→ Required work
Of all the entries below, retype only the lines from the one with "You are a computer-use" through the one with "Instruction: Select the", exactly as they appear.

→ Given records
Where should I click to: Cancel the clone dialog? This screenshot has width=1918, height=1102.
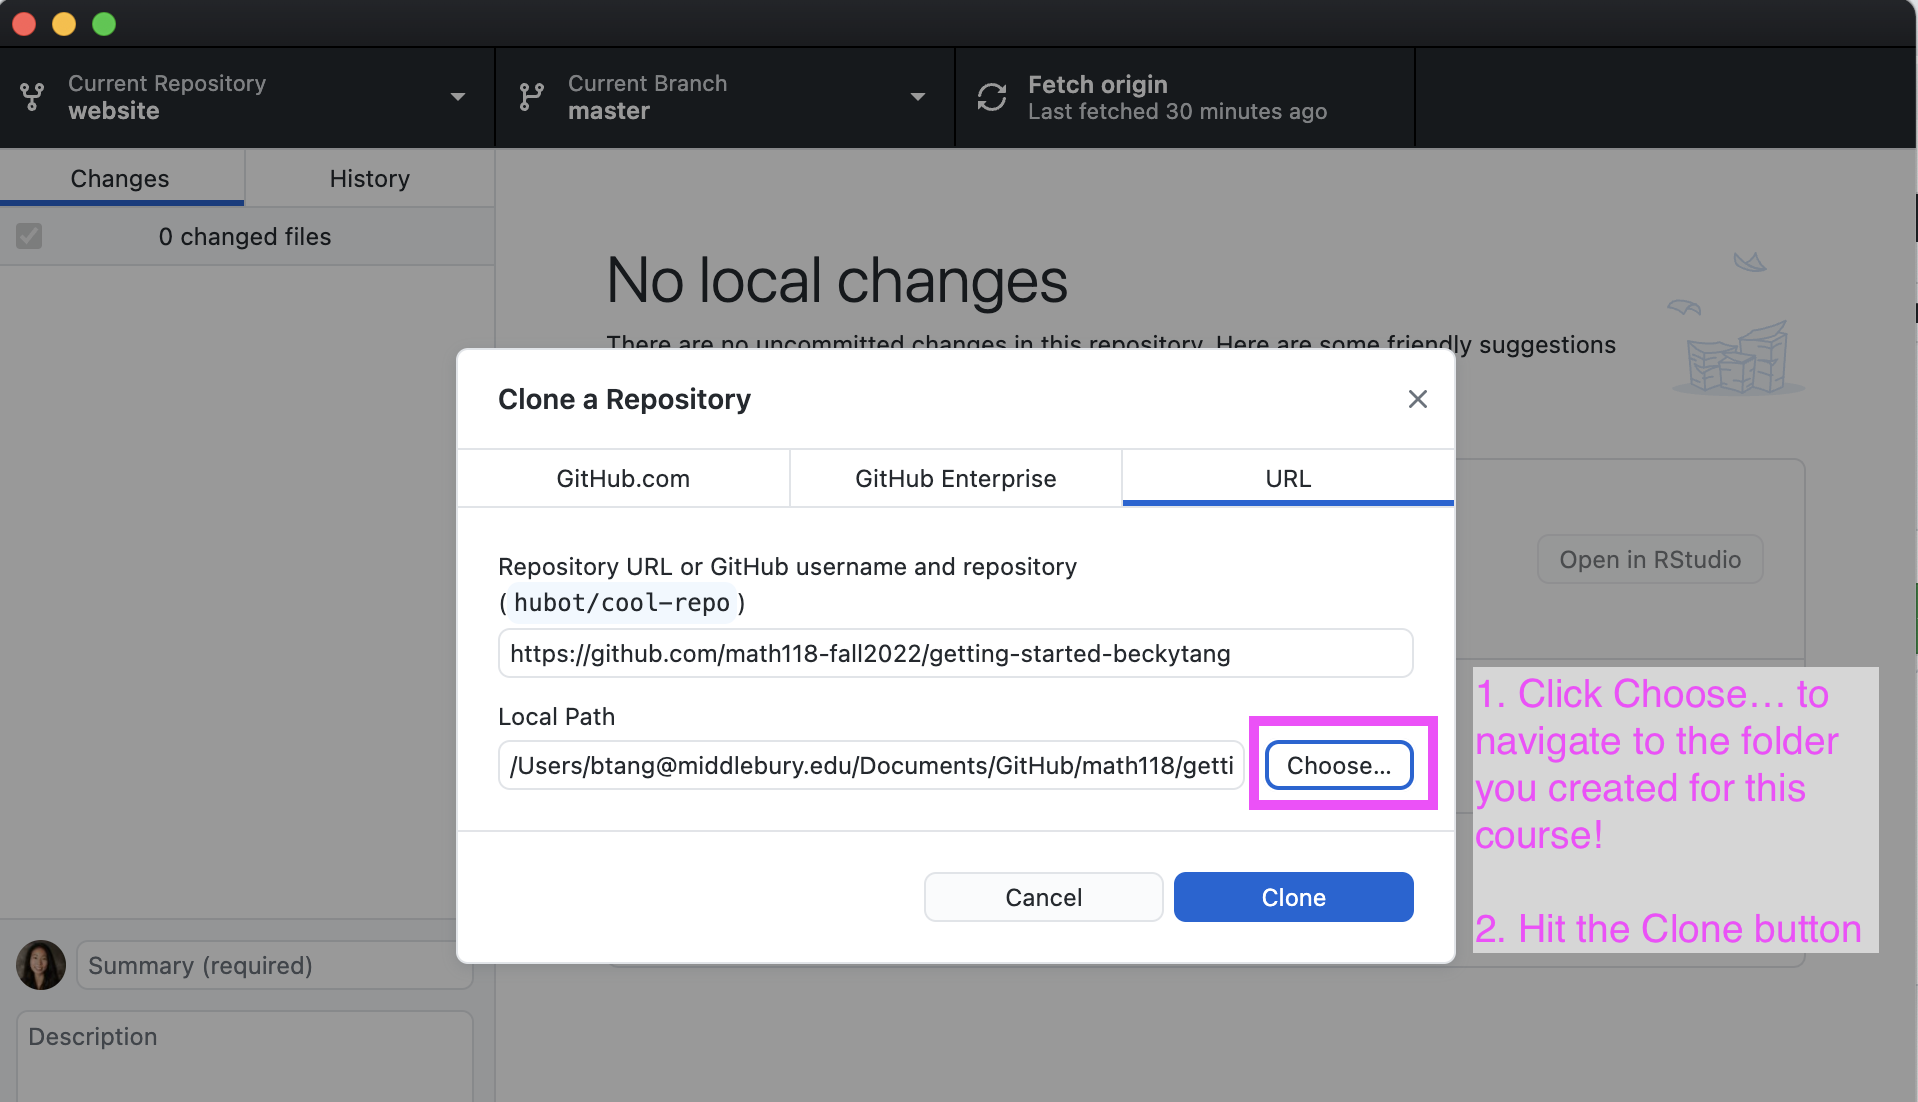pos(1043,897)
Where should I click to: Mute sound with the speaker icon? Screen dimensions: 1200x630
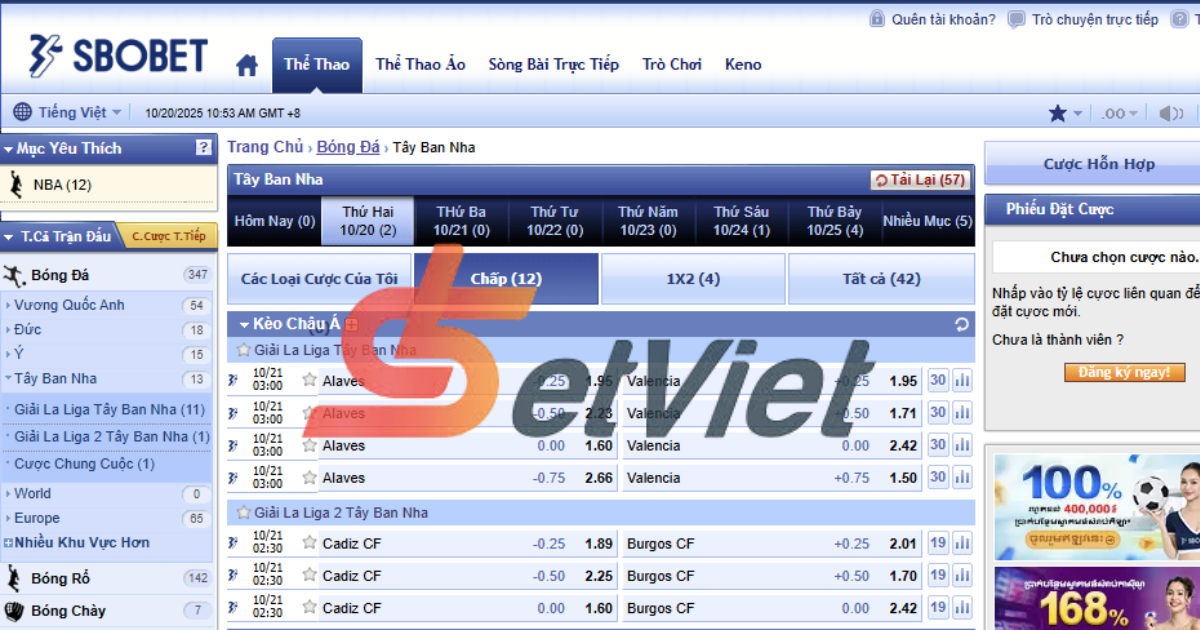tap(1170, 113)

* * *

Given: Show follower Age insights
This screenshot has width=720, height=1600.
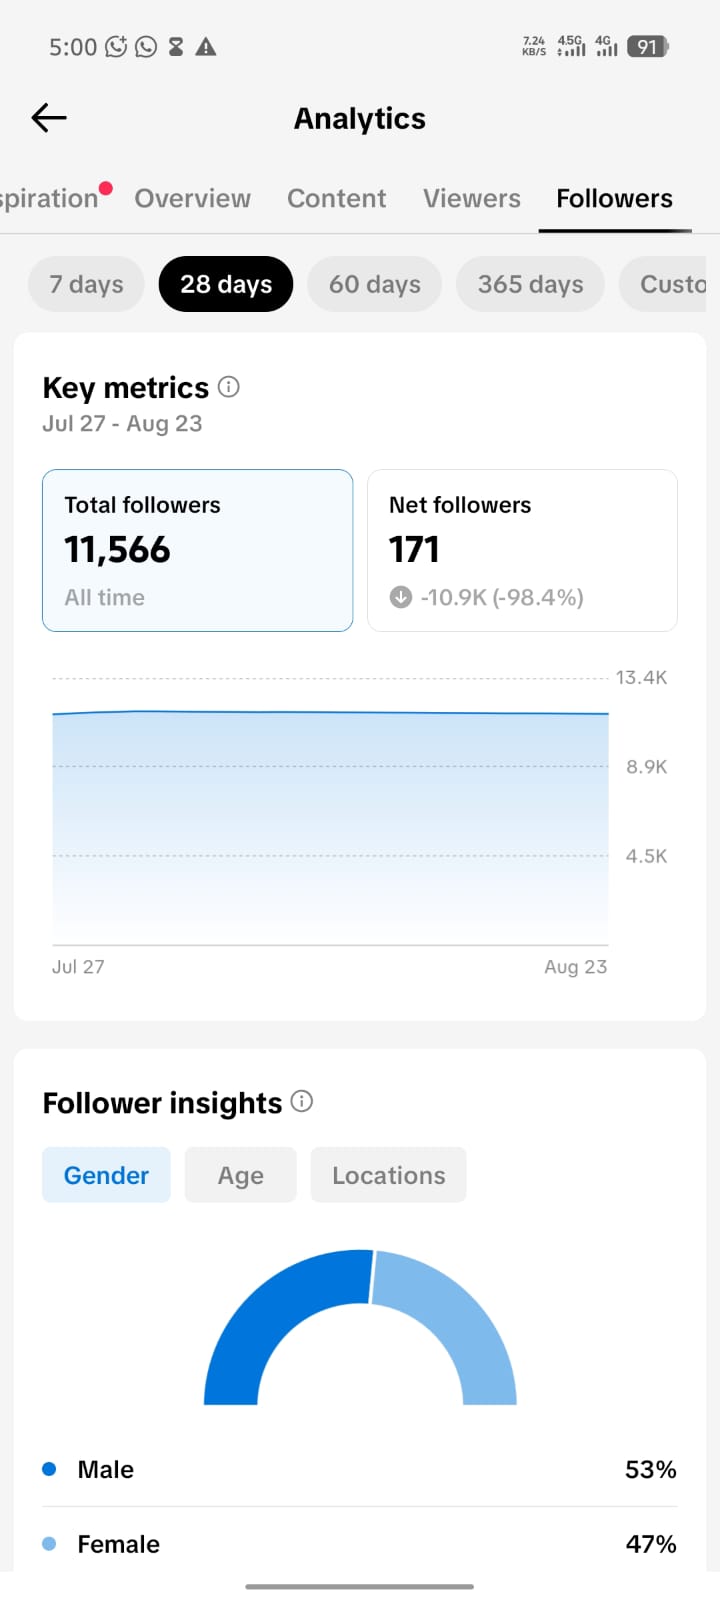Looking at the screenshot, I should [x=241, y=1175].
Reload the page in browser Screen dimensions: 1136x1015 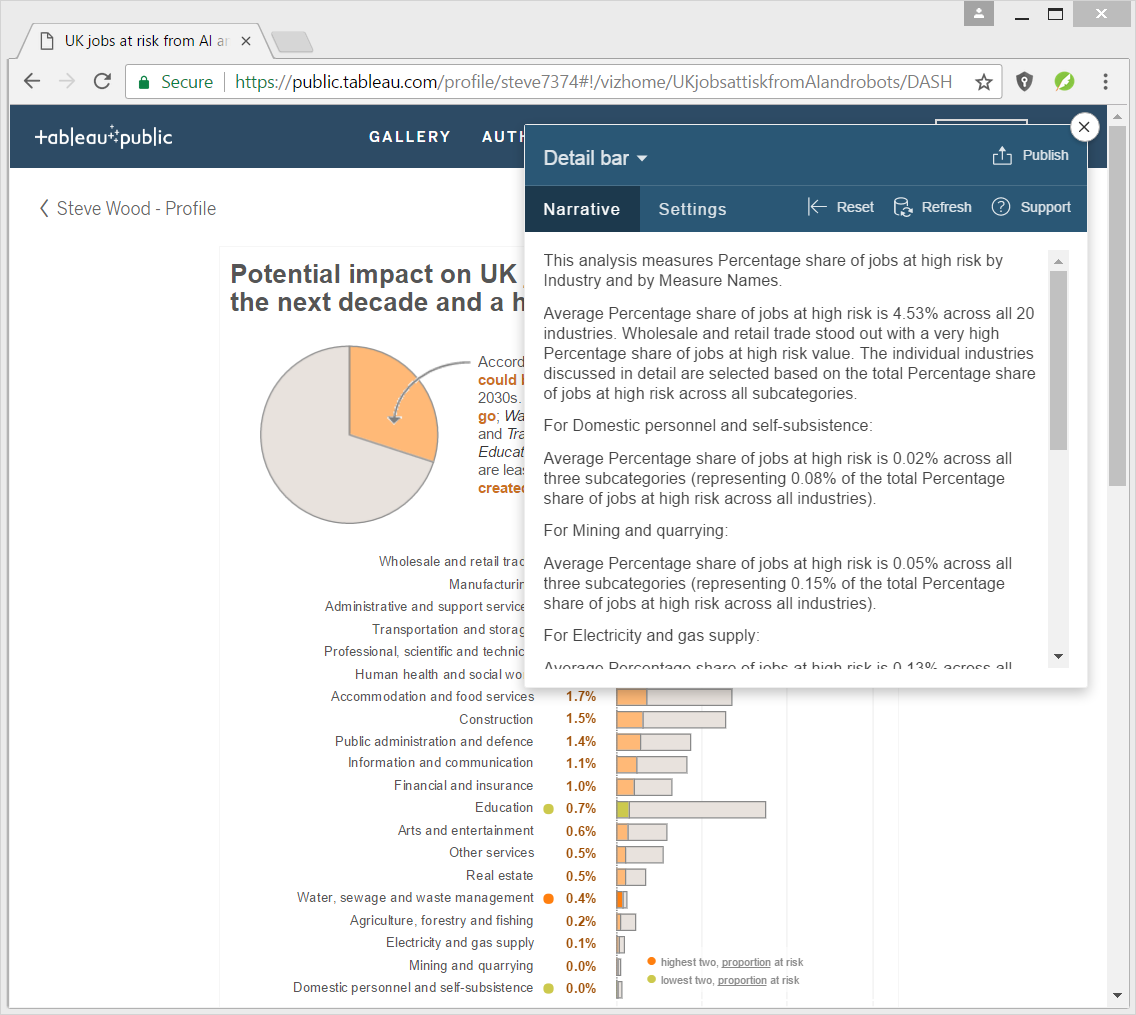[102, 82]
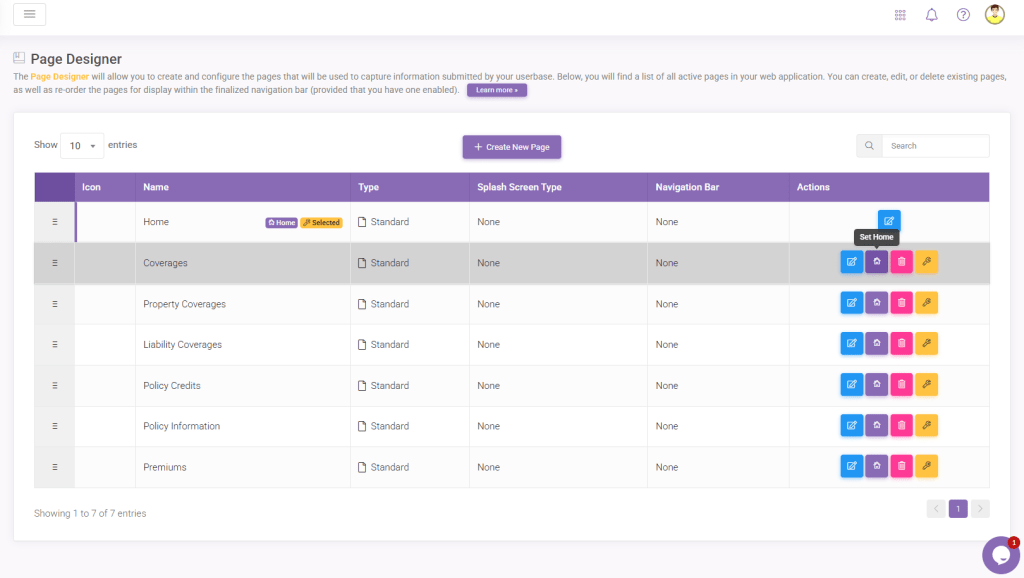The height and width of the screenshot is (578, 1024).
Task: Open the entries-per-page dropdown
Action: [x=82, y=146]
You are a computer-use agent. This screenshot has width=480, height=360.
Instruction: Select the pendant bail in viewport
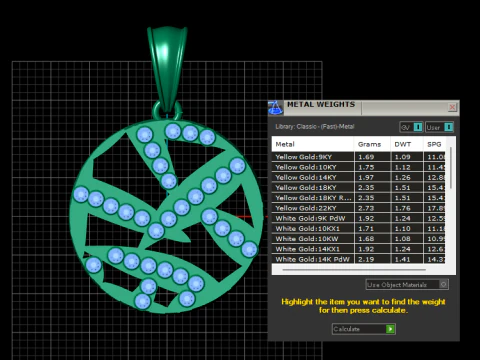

→ Written answer
You are a computer-use agent. This screenshot has width=480, height=360.
Instruction: Select the pendant bail in viewport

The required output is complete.